◆ Task 1: Repeat verbatim the part of the records that opens with the line containing "The width and height of the screenshot is (680, 510)." and closes at the end of the records. Leave the pictures out of your output.

◆ Text passage:
The Supreme Court dismissed the appeal by a majority of 3 to 2 on two grounds. First, the human rights challenges that had been claimed to be violated were not successful as the difference in treatment was justified under Article 14 of the ECHR as a difference of treatment between UK citizens in England on the grounds of usual residence falls within the scope of “other status” for the purposes of this provision. Second, the respondent’s decision as to whether to provide abortion services to certain groups of women without charge falls under the scope and exceptions under Article 8 of the ECHR. The Court passed that the respondent’s decision had struck a fair balance between the appellants’ rights and the interests of the UK community as a whole and, hence, was justified. With that reasoning the court concluded that there was no discrimination.

Role of the Charter and role of the general principles on enforcement

Relation to scope of the Charter

The judgment is focused on the ECHR provisions on discrimination (Article 14) and right to respect for private and family life (Article 8).

Reference to national provisions

- Abortion Act 1967 (“the 1967 Act”),

Section 1– four circumstances where termination of pregnancy is lawful

Section 7(3) – extension of the Act to England, Wales and Scotland

- National Health Service Act 2006 (“the 2006 Act”)

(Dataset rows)
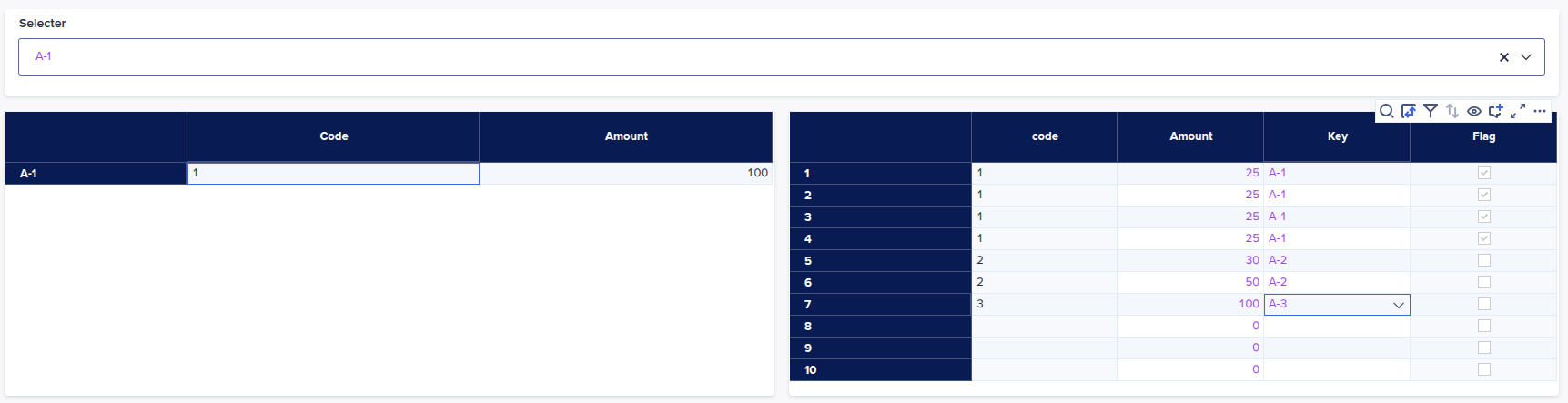Click the Flag column header
The width and height of the screenshot is (1568, 403).
click(x=1483, y=136)
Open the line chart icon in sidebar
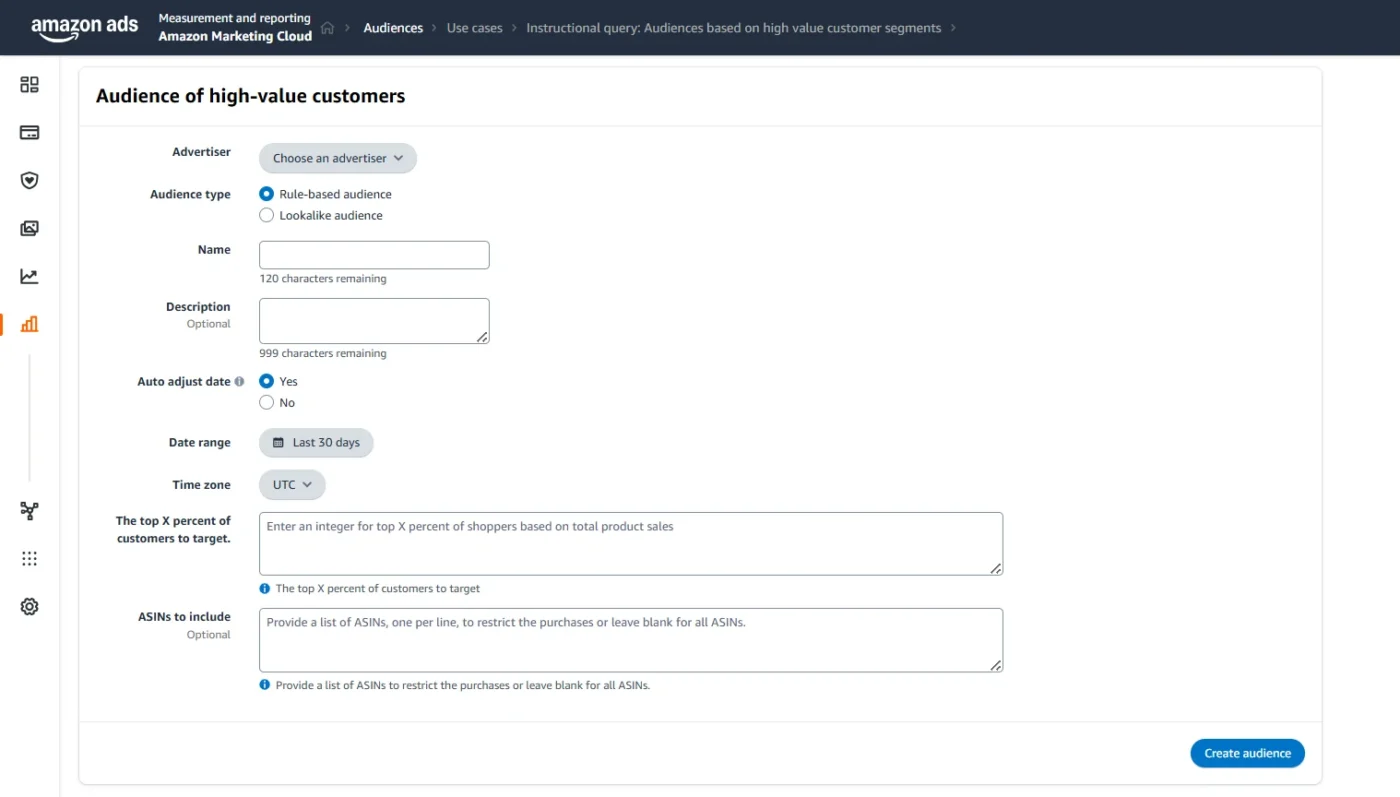The width and height of the screenshot is (1400, 797). (29, 277)
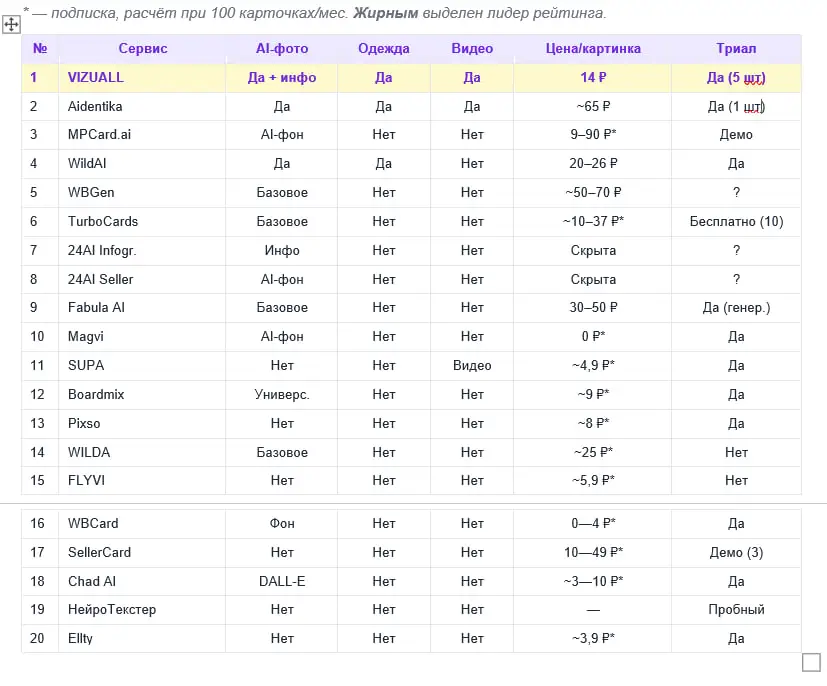This screenshot has height=686, width=827.
Task: Click the table resize handle square
Action: tap(811, 662)
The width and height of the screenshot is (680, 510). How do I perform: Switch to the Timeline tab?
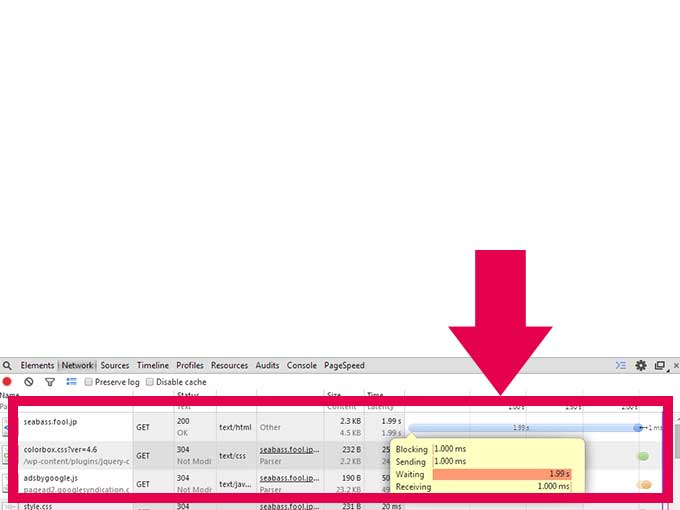point(153,366)
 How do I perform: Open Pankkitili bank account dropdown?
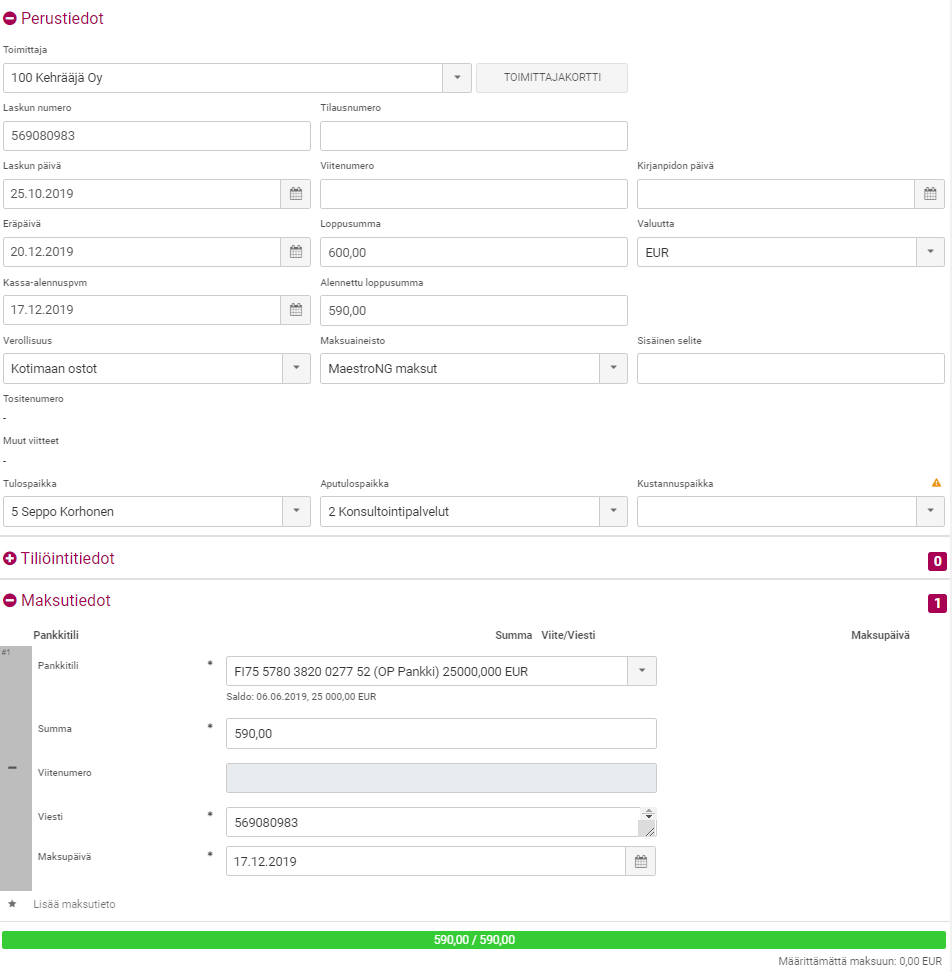coord(642,671)
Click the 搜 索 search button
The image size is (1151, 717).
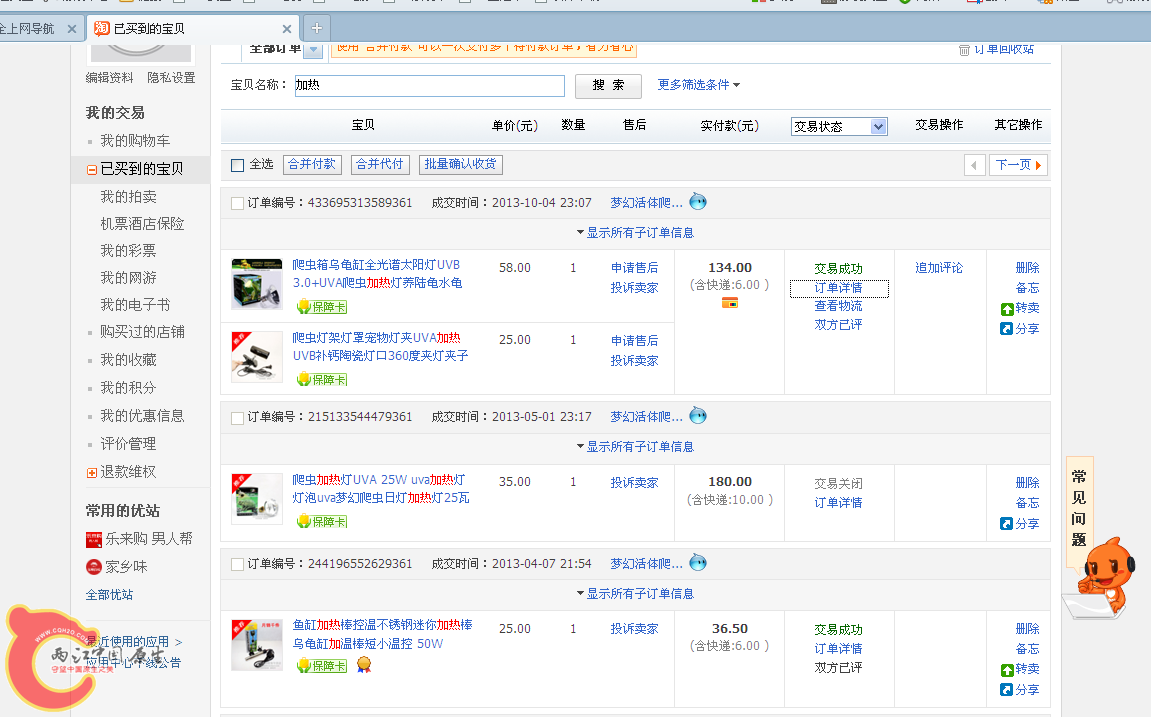coord(608,87)

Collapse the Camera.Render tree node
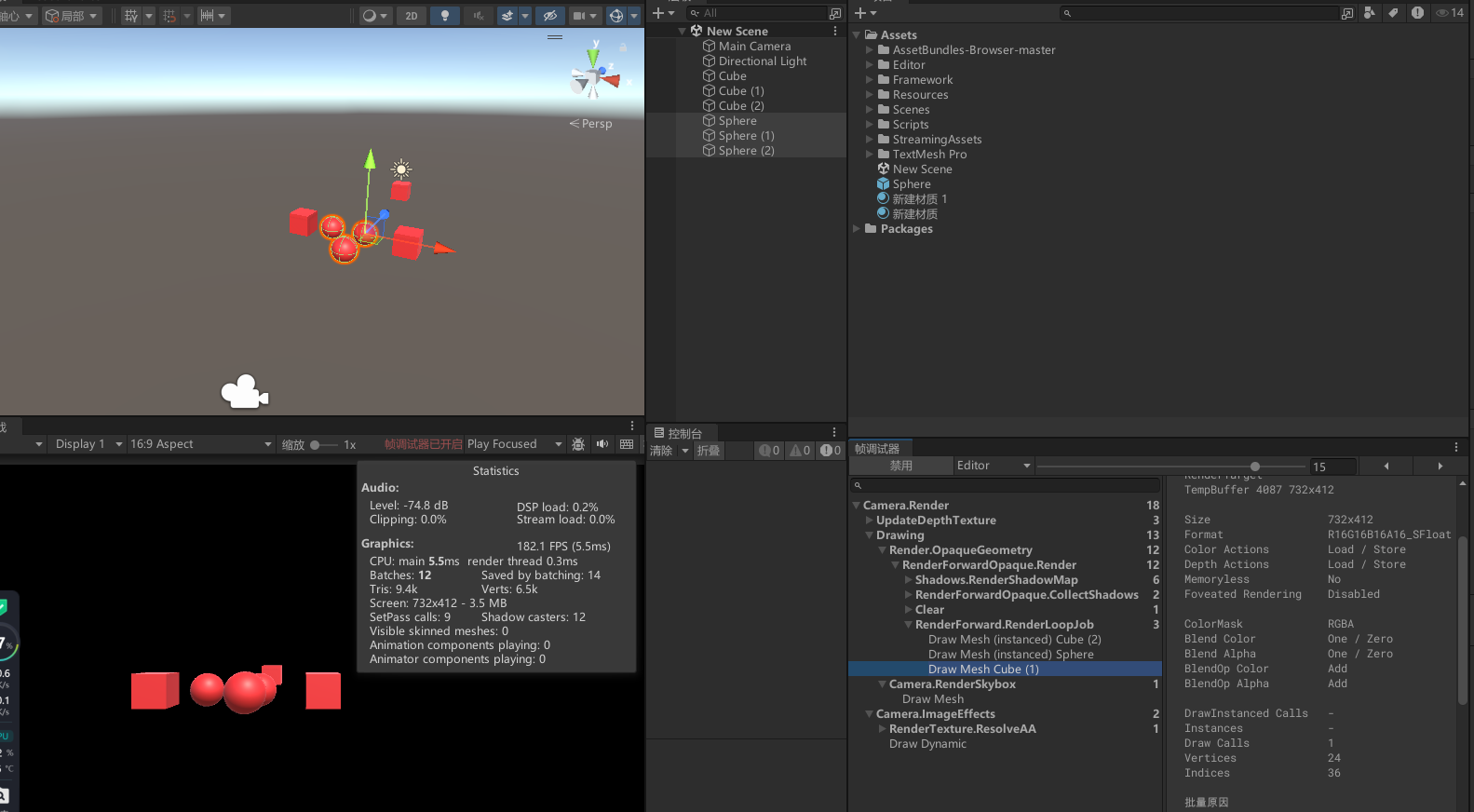[857, 506]
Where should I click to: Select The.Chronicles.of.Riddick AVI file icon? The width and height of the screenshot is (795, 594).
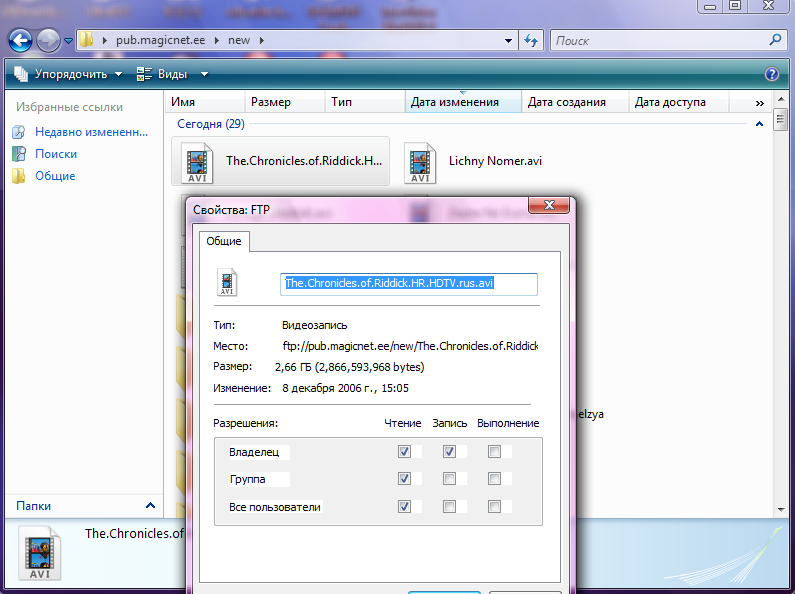tap(197, 161)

◆ Task 2: Finish out the next part of the text on the Supreme Court ruling about free abortion services in England.

◆ Final result 1:
The width and height of the screenshot is (680, 510). How do I perform: Switch to the Timeline tab?
point(153,366)
 How do I perform: Open Pankkitili bank account dropdown?
coord(642,671)
Click the 搜 索 search button
The image size is (1151, 717).
coord(608,87)

Collapse the Camera.Render tree node
[857, 506]
Where should I click to: Select The.Chronicles.of.Riddick AVI file icon? The width and height of the screenshot is (795, 594).
tap(197, 161)

◆ Final result 2:
Section 1 – Promotion of a comprehensive health service in England

Section 3 – Provision of health services

Section 7 (1) – beneficiaries of abortion (in terms of location)

Relevance of CFREU and ECHR articles or related rights

The ECHR provisions, particularly Articles 8 and 14 were relevant in the case as the rights under these provisions were contested by the appellant as a failure to protect on part of the respondent.

Elements of judicial dialogue

Vertical dialogue type
  • Direct dialogue between CJEU/ECtHR and National court (out of preliminary reference procedure)
Cited CJEU
  • C-428/07
Cited ECtHR
  • A, B and C v Ireland (2011) 53 EHRR 13
  • Magee v UK (2000) 31 EHRR 35
  • Carson v United Kingdom 51 EHRR 13
  • Posti v Finland (2003) 37 EHRR 6
  • Alatulkkila v Finland (2005) 43 EHRR 34
  • Dudgeon v United Kingdom (1981) 4 EHRR 149
Dialogue techniques

Conform interpretation with EU law as interpreted by the CJEU and with the ECtHR.

Purposes of using judicial dialogue

The Court referred to CJEU judgment in R (Horvath) v Secretary of State for the Environment, Food and Rural Affairs where “the constitutional system of a Member State provides that devolved administrations are to have legislative competence, the mere adoption by those administrations of different standards would not constitute discrimination contrary to Community law”.

The Court referred to ECtHR cases in several instances to clarify and elaborate the rights enshrined in the ECHR such as, inter alia, in:

- Considering differential treatment arising from differences between the law of Northern Island on the one hand, and England and Wales on the other hand. (Magee v United Kingdom).

- In discussing the scope of women’s right under Article 8 (respect of private life) (A, B and C v Ireland).

- In discussing whether a person’s place of residence though not one of the grounds of discrimination specified in article 14, whether it would fall under “other status” (Carson v United Kingdom)

Expected effects of judicial dialogue

The judgments of the CJEU and the ECtHR helped the Court elaborate the rights in the ECHR.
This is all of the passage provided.